(Task objective)
Duplicate the lines of the listing below without changing anything, starting at the line that contains "Task: Select the Position tab" and ending at the line that contains "pyautogui.click(x=40, y=113)", with both of those lines included.

(Entries on finding words and elements)
* * * * * * *

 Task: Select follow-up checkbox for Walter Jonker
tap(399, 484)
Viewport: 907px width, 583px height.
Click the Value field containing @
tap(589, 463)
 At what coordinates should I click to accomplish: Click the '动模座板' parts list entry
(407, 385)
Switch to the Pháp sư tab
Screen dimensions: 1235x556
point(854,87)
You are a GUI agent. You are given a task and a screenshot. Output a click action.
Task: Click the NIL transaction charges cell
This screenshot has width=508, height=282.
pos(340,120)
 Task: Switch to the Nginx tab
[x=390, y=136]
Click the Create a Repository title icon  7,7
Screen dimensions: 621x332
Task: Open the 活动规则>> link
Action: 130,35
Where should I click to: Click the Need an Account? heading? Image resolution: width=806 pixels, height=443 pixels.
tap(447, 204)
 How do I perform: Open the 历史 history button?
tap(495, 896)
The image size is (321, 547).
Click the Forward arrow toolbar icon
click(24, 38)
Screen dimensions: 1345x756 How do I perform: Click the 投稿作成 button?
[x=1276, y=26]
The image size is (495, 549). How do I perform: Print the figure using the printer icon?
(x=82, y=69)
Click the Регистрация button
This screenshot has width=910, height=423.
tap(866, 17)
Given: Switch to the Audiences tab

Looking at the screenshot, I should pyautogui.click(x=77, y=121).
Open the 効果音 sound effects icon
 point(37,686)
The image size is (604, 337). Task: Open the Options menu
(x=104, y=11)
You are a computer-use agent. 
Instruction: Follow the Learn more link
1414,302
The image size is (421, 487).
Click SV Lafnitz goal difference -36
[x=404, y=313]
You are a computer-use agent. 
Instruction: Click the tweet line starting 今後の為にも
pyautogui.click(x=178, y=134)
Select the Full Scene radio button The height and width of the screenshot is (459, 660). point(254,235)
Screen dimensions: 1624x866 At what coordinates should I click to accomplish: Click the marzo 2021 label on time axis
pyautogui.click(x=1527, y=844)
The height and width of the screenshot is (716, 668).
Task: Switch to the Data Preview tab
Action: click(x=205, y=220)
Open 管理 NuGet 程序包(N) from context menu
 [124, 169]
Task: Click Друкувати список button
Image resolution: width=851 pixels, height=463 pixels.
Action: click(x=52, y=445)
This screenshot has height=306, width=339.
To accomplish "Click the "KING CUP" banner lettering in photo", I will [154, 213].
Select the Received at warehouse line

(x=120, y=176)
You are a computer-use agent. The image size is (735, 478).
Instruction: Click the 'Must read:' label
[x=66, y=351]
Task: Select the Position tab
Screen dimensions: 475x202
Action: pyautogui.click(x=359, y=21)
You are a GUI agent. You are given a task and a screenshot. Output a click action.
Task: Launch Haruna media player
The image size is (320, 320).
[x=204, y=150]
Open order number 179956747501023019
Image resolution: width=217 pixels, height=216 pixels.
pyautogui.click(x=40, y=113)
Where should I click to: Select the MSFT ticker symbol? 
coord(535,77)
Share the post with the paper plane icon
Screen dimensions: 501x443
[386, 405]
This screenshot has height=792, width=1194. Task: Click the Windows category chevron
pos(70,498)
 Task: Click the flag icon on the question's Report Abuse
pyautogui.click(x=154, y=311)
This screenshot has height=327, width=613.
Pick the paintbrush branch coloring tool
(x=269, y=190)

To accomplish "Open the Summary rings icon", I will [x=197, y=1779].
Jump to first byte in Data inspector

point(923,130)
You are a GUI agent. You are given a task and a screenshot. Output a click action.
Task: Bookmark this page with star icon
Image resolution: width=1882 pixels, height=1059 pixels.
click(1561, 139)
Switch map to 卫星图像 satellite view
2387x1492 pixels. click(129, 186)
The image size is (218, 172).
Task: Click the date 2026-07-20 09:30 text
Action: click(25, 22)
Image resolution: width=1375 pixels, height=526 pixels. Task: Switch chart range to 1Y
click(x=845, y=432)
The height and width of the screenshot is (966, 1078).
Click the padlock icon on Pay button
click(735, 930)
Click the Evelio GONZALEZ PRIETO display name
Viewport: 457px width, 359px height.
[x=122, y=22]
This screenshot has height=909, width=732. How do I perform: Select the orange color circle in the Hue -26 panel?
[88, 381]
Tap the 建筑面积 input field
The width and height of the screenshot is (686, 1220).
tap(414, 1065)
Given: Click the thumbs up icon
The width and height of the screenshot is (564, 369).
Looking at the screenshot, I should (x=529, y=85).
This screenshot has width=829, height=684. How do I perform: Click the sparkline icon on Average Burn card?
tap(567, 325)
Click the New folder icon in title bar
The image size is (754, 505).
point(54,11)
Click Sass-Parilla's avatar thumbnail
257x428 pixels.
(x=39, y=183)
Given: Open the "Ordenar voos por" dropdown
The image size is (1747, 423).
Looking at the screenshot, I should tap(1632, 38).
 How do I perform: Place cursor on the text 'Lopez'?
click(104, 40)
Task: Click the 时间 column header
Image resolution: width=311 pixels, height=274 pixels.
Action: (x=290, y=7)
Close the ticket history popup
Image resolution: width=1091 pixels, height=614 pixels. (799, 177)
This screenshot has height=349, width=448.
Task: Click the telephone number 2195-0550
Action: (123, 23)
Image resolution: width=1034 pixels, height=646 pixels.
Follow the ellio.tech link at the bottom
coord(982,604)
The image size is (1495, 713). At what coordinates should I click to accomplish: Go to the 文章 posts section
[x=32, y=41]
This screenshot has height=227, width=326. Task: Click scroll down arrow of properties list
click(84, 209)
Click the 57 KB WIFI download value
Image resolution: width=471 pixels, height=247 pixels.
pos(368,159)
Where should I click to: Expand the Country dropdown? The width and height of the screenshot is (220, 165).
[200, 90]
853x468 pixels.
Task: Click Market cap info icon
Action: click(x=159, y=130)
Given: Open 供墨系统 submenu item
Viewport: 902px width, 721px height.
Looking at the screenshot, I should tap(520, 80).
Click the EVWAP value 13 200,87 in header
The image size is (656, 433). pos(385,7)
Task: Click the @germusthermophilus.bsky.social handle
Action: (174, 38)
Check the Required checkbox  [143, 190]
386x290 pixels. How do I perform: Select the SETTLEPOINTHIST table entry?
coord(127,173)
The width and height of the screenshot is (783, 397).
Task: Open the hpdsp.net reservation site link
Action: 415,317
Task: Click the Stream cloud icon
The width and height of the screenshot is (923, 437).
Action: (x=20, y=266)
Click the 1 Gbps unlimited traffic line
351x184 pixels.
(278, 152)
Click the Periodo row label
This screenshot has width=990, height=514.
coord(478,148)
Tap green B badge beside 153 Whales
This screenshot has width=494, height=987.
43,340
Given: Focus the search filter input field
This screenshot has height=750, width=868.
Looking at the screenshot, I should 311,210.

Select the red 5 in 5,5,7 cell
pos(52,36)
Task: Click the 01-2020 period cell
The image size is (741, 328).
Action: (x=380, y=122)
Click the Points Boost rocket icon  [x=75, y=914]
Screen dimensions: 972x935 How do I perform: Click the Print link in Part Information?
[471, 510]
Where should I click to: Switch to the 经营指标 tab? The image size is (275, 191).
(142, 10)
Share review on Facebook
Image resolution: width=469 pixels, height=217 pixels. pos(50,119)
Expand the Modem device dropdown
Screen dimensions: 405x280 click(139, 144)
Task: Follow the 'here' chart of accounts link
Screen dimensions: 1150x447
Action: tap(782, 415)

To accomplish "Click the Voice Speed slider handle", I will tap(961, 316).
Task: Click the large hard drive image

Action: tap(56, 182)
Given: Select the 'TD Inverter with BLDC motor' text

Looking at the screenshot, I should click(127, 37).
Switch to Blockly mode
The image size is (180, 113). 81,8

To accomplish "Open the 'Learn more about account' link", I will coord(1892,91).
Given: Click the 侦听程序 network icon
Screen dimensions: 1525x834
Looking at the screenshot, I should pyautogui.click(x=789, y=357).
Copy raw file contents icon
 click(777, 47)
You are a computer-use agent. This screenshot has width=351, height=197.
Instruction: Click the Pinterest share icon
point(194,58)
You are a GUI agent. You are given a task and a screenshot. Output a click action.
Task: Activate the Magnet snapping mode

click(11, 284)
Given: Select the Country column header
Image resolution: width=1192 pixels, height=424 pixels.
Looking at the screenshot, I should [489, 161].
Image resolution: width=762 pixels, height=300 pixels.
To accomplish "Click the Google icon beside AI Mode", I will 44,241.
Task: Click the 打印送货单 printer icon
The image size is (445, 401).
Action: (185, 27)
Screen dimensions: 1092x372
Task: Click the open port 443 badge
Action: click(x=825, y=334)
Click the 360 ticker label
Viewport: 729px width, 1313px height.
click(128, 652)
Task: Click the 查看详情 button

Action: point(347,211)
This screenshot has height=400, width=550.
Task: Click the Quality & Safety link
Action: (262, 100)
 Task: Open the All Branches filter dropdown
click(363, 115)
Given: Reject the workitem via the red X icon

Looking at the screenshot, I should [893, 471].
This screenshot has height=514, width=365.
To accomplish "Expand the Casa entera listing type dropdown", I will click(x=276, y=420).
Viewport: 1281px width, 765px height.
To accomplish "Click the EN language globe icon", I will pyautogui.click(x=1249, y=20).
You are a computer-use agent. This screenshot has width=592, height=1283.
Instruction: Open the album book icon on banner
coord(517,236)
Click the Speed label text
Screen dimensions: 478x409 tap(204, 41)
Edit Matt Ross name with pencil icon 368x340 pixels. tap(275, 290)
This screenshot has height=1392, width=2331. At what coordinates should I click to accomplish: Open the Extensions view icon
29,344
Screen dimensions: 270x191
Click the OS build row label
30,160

* * * * * * *

(Result of this exercise)
Task: Select the Position tab
Screen dimensions: 475x202
Action: pyautogui.click(x=359, y=21)
You are a GUI agent. You are given a task and a screenshot. Output a click action.
Task: Launch Haruna media player
The image size is (320, 320).
[x=204, y=150]
Open order number 179956747501023019
Image resolution: width=217 pixels, height=216 pixels.
pyautogui.click(x=40, y=113)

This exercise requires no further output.